■ GIVEN ENTRIES
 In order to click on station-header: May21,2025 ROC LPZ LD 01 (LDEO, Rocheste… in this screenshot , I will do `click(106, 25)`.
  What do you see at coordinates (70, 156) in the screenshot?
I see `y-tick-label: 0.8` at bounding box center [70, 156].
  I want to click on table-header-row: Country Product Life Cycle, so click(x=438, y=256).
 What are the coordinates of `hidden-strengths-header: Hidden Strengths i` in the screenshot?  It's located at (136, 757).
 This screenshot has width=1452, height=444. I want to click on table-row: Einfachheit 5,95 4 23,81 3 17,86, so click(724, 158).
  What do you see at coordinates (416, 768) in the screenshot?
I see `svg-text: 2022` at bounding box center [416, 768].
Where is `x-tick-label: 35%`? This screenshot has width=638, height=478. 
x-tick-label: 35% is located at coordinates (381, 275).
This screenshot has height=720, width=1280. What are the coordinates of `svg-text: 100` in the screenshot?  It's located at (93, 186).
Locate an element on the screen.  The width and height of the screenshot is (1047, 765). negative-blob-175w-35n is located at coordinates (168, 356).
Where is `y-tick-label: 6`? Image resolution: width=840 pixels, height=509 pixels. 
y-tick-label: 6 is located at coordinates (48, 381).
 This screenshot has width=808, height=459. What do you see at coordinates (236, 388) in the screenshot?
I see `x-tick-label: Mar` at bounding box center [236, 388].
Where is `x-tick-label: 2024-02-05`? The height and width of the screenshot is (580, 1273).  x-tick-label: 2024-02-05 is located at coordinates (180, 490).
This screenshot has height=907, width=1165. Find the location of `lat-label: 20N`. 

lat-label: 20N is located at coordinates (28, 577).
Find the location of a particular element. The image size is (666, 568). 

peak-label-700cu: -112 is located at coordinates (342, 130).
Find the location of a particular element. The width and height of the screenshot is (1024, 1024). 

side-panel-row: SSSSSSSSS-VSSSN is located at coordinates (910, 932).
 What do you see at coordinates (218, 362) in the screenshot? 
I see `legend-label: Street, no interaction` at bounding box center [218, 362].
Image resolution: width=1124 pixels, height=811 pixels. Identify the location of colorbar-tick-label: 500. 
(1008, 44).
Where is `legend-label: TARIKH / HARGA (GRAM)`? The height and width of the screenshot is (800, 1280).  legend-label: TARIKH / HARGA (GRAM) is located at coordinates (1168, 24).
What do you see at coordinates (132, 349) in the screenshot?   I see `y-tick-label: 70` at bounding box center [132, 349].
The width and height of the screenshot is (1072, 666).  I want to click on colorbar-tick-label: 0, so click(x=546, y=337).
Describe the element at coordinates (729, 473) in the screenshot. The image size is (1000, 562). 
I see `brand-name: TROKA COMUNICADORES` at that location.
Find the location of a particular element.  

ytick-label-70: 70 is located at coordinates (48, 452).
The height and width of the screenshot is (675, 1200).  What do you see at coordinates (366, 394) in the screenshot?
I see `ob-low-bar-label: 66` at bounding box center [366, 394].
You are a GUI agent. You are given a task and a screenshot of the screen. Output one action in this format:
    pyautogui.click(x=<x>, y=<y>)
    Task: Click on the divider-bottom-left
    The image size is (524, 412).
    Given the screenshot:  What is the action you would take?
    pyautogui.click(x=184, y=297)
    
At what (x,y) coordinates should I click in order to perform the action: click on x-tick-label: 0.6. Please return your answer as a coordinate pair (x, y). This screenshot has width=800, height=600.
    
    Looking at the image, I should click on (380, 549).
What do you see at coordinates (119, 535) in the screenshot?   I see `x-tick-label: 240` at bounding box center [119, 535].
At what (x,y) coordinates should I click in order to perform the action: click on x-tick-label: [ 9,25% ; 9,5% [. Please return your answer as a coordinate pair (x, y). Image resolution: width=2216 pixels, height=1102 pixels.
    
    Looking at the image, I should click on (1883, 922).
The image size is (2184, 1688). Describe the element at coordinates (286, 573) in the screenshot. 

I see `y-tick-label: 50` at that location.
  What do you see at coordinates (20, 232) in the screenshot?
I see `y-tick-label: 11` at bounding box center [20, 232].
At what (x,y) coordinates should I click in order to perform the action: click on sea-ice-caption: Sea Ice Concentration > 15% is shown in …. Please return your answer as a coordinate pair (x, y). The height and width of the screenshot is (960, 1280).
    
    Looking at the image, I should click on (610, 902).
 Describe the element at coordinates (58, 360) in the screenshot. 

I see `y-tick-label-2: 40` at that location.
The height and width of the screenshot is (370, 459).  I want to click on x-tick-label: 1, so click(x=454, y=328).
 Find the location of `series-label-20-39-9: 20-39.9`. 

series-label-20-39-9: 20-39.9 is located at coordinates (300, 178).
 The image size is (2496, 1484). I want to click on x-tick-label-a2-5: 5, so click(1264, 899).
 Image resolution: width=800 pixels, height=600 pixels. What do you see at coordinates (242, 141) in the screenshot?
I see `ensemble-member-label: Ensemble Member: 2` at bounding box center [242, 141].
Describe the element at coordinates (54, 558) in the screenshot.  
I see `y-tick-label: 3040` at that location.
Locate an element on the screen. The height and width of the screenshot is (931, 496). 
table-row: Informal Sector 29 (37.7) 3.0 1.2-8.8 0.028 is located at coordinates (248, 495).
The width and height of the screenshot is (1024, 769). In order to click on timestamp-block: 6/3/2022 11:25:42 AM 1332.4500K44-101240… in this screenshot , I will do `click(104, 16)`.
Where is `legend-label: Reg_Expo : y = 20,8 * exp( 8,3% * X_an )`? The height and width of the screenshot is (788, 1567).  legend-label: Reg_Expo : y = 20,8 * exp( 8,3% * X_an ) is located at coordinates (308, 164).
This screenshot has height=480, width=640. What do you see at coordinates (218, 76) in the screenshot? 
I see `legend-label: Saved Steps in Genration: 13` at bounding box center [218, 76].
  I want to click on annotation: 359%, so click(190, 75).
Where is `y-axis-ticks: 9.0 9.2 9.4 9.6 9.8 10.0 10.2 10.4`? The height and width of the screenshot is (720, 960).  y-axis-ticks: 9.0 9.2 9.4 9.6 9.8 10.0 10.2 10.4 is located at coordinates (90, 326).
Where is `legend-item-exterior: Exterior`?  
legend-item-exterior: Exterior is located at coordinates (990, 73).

■ ABOUT THIS EXERCISE
Convert the part of the listing that opens with the line containing "The image size is (2184, 1688)." and closes with the line containing "center [20, 232]." into a JSON list of strings, one string per line, leaving out blank lines.

■ YOUR RESPONSE
[
  "The image size is (2184, 1688). Describe the element at coordinates (286, 573) in the screenshot. ",
  "I see `y-tick-label: 50` at that location.",
  "  What do you see at coordinates (20, 232) in the screenshot?",
  "I see `y-tick-label: 11` at bounding box center [20, 232]."
]